Work item
Scan the records for the string "will"; copy each line where it occurs.
** Opening Dataset entries block **
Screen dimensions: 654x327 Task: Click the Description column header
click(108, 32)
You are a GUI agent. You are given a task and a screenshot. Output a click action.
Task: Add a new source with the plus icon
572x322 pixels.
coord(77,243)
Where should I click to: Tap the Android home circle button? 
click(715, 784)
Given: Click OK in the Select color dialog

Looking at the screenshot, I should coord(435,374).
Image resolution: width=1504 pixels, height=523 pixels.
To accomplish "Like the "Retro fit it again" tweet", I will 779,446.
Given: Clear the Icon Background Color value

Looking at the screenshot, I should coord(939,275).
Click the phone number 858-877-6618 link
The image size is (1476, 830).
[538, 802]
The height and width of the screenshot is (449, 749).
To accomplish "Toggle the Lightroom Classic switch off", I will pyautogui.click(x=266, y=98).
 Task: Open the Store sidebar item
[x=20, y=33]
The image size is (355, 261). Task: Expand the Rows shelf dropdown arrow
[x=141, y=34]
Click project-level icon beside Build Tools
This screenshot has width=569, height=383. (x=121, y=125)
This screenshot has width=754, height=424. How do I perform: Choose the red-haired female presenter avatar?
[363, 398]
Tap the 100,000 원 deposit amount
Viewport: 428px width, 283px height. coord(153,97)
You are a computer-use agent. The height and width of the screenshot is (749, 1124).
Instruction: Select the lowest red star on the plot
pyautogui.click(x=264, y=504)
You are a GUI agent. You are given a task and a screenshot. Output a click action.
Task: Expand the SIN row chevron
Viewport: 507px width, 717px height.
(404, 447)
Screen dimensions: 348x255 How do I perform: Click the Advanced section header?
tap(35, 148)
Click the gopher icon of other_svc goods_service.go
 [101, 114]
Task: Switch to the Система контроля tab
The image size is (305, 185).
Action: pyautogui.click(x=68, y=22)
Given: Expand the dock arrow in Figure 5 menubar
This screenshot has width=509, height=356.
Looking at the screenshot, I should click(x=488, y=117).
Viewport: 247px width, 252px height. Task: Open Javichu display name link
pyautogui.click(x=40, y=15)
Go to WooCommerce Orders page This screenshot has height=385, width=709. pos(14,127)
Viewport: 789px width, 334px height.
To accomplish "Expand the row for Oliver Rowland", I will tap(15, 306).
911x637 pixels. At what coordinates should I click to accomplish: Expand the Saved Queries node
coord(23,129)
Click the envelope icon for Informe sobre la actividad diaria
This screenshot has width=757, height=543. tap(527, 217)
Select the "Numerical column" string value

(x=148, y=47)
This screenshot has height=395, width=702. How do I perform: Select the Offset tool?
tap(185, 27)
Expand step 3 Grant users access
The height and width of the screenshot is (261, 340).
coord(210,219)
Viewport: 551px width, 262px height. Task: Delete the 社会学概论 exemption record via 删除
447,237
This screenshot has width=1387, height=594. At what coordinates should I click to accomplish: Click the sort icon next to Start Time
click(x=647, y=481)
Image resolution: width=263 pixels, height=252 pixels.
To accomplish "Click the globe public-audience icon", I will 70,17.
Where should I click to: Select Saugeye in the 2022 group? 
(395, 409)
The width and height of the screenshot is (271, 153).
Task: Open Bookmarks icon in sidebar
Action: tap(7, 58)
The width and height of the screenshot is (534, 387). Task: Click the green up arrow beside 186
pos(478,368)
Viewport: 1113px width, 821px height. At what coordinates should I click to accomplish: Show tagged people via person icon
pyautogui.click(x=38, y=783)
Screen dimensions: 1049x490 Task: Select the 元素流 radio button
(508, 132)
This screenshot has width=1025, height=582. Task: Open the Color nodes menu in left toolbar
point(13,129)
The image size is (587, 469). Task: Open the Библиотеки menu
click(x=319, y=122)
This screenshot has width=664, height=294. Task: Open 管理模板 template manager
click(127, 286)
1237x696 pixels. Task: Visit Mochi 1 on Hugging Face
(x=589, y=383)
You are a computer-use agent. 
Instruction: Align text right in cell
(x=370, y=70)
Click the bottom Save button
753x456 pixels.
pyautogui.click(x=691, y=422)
** Closing Dataset entries block **
Written reply
To accomplish "Like the "Retro fit it again" tweet", I will 779,446.
To accomplish "Toggle the Lightroom Classic switch off", I will pyautogui.click(x=266, y=98).
To accomplish "Expand the row for Oliver Rowland", I will tap(15, 306).
To accomplish "Click the globe public-audience icon", I will 70,17.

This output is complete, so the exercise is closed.